Erlay: Overview and current approach

Earlier last year I started working on a second attempt to implement Erlay into Bitcoin Core, a process that started from convincing myself that the theoretical improvements were achievable in practice, followed by a research-oriented approach where multiple protocol choices need to be simulated and that will hopefully conclude with a well though implementation that satisfies the original goals.

After several months of working alongside other Bitcoin Core developers (teaming up to create an Erlay working group), endless conversations, and hours of simulations (after implementing a discrete time simulator for the matter). I’m happy to start reporting the current state of the project, especially for those of you who may be curious by not directly involved in it.

This initial post will cover an overview of Erlay, alongside the current implementation approach, thought process, and some open questions.

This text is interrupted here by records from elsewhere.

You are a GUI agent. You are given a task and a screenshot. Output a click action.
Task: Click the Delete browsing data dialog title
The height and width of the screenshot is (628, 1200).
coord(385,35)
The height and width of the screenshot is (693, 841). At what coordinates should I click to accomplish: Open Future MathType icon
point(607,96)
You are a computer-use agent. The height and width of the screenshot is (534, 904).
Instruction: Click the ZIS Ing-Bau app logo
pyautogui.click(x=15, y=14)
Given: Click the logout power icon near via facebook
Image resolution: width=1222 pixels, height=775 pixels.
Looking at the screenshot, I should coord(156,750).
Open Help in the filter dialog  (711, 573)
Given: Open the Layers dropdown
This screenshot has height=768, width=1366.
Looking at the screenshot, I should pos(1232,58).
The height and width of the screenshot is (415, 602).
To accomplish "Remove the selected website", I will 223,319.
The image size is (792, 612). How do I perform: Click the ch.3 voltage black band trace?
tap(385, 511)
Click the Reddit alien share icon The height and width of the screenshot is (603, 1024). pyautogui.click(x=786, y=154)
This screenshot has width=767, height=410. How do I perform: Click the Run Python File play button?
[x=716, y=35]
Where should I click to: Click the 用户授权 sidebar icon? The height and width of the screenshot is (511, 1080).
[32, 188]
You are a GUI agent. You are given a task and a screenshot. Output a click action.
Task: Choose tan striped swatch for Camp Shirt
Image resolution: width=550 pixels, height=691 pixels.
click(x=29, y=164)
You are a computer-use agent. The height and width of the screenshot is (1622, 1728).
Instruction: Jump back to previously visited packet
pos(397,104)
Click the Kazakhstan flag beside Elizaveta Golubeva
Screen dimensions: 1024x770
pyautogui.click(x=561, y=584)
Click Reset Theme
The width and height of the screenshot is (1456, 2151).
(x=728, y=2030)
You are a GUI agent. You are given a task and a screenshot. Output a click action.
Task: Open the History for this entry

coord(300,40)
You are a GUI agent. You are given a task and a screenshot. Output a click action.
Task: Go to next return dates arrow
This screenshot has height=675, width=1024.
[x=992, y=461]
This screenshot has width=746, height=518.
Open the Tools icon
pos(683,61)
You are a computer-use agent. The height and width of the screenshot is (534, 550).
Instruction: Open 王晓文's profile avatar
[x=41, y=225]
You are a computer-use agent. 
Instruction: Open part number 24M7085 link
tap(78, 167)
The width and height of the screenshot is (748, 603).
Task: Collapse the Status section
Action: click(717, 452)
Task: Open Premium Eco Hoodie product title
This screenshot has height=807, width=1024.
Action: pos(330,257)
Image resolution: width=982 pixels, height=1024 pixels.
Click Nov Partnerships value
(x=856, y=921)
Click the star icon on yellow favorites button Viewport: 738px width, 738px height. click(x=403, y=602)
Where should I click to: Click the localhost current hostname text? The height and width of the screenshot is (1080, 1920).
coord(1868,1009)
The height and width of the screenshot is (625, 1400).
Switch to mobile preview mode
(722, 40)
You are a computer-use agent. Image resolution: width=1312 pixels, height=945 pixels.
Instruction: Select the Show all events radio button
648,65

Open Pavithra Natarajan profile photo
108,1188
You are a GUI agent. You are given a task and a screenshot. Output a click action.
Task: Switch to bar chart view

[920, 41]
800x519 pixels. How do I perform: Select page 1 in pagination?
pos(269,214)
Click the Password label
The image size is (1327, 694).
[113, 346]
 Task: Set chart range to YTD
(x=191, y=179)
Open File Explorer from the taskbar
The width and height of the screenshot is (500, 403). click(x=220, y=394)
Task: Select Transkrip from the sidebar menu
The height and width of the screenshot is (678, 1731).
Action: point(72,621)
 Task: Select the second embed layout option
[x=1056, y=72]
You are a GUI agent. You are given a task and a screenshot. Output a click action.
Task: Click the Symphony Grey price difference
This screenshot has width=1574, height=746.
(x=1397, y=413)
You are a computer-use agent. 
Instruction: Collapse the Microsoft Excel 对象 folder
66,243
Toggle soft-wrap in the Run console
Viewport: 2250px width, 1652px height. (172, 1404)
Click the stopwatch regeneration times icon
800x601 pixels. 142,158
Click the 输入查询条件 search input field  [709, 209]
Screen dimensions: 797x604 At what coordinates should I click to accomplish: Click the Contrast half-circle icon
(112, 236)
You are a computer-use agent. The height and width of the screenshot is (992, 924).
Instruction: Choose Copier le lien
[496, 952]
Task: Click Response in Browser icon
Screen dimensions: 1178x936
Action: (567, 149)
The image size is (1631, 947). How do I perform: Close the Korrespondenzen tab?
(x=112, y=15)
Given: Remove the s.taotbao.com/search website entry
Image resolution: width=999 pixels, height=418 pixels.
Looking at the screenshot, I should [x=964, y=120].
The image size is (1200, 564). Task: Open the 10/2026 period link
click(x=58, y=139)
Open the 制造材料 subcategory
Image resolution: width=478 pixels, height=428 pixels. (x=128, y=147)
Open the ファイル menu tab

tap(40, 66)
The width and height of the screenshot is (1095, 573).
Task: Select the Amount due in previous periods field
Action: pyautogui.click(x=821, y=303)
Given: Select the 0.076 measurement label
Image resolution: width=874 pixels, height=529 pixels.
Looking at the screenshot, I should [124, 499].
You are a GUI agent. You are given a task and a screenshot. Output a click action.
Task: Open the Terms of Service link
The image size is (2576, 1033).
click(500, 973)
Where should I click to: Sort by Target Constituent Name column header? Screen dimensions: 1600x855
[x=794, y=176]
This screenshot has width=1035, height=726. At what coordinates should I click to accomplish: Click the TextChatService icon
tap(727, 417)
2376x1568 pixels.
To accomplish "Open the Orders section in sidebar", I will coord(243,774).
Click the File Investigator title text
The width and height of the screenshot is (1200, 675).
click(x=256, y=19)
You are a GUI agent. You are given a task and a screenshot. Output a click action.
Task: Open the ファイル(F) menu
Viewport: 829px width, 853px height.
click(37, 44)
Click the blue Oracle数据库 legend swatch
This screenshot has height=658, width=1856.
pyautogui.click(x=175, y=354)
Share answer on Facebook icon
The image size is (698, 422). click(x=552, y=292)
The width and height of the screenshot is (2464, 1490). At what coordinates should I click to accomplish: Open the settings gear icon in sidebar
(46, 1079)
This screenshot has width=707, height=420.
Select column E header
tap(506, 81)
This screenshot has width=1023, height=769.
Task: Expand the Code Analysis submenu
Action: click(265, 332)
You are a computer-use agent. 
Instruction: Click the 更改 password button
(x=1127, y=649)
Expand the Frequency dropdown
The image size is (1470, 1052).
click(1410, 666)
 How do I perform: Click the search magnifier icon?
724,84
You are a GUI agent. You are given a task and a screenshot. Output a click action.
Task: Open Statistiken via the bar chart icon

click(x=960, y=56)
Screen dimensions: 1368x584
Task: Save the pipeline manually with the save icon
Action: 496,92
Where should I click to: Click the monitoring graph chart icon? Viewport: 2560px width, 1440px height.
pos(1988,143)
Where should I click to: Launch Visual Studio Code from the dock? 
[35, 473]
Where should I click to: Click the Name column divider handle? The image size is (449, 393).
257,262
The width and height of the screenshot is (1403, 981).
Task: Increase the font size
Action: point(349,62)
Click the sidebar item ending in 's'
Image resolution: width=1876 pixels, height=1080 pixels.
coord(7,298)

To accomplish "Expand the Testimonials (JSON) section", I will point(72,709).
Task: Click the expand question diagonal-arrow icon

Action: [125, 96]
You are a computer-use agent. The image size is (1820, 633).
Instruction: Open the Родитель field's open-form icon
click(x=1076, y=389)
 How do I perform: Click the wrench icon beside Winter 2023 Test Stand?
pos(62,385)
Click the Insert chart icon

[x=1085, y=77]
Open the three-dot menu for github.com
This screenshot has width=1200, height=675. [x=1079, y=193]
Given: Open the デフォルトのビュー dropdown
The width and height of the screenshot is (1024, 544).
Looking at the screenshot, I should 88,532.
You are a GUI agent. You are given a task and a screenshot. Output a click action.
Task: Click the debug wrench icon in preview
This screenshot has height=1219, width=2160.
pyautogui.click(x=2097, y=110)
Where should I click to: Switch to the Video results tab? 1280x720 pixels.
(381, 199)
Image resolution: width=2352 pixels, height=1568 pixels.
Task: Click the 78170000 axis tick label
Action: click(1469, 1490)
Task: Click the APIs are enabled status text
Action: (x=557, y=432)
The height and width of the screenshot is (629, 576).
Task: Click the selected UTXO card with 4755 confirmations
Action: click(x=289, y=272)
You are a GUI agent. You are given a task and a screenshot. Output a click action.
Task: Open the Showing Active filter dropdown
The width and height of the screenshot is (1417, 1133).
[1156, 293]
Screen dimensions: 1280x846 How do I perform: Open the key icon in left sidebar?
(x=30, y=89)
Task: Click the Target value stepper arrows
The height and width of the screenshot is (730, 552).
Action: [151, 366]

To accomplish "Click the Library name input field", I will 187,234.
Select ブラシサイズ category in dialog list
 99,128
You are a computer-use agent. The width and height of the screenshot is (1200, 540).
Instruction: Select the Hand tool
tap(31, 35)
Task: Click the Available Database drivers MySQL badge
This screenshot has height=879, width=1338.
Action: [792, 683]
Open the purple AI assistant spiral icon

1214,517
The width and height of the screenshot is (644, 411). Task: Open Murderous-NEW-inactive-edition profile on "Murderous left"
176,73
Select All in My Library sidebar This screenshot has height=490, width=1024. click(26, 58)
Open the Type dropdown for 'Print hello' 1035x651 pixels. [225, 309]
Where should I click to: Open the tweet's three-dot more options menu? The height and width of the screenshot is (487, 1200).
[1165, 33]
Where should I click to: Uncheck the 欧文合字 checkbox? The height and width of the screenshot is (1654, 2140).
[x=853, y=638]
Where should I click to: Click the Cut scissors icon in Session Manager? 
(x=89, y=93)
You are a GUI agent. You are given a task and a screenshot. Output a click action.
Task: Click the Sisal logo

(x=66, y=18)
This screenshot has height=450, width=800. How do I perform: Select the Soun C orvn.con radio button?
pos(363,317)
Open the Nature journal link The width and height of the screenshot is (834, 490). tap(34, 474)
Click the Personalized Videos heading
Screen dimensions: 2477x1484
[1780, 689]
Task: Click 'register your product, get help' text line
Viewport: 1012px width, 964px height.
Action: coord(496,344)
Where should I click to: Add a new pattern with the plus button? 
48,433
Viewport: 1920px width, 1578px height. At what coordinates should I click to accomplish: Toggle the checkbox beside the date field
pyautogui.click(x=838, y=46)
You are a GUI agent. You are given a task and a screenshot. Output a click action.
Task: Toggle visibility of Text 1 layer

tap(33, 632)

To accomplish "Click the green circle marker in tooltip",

Future posts will contain some of the experiments we have been performing to answer those questions. Bear in mind Erlay is still in active development so some of the questions may still have no satisfactory answer.

Any errors found within this write-up, or any of its follow-ups, are my own.

Erlay

Overview

Erlay is an alternative method of announcing transactions between peers in the Bitcoin P2P network. Erlay’s main goal is to reduce bandwidth utilization when propagating transaction data.

The protocol builds on the assumption that a significant percentage of the data exchanged between peers when broadcasting transactions belongs to inventory (or INV) messages [1], which are used to announce the transaction hashes between peers. On receiving an INV message containing a collection of transactions, a well-behaved peer will respond with a message requesting all its missing transactions, this is known as a getdata message (or GETDATA).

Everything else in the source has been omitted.